__Task statement__. Leave out every picture, and restate word for word only the lines from the one containing "600x489 pixels." through the end of the material.

__Dataset extract__.
━━━━━━━━━━━━━━━━━━━━━━━━━━━━━━

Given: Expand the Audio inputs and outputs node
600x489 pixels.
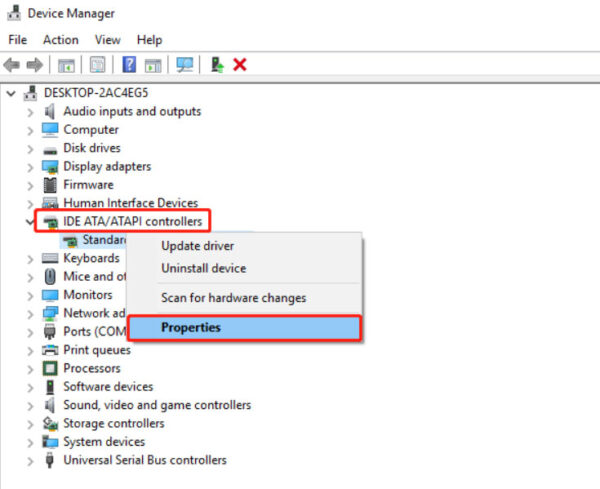Looking at the screenshot, I should [x=30, y=112].
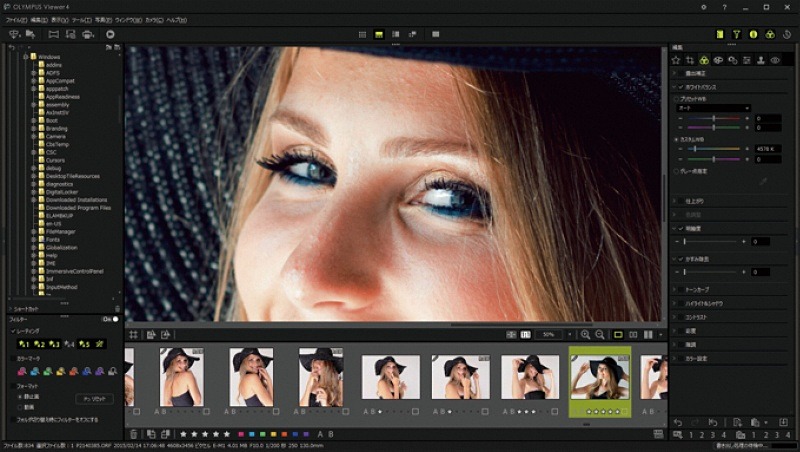Toggle the filter On switch
Screen dimensions: 800x452
pyautogui.click(x=110, y=319)
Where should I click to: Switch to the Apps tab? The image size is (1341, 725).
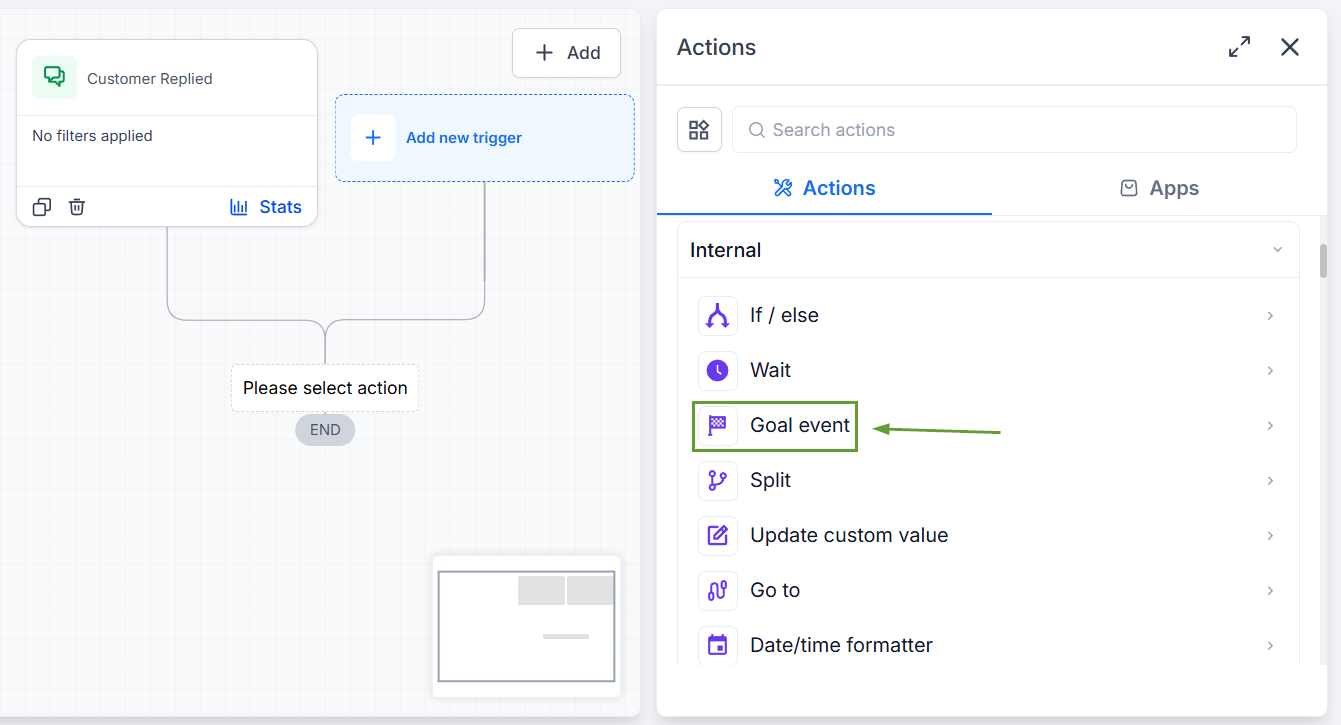pos(1159,188)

━━━━━━━━━━━━━━━━━━━━━━━━━━━━━━

__Completed task__.
600x489 pixels.
Looking at the screenshot, I should [x=30, y=112].
Toggle the filter On switch
Screen dimensions: 800x452
pyautogui.click(x=110, y=319)
Where should I click to: Switch to the Apps tab? The image size is (1341, 725).
pos(1159,188)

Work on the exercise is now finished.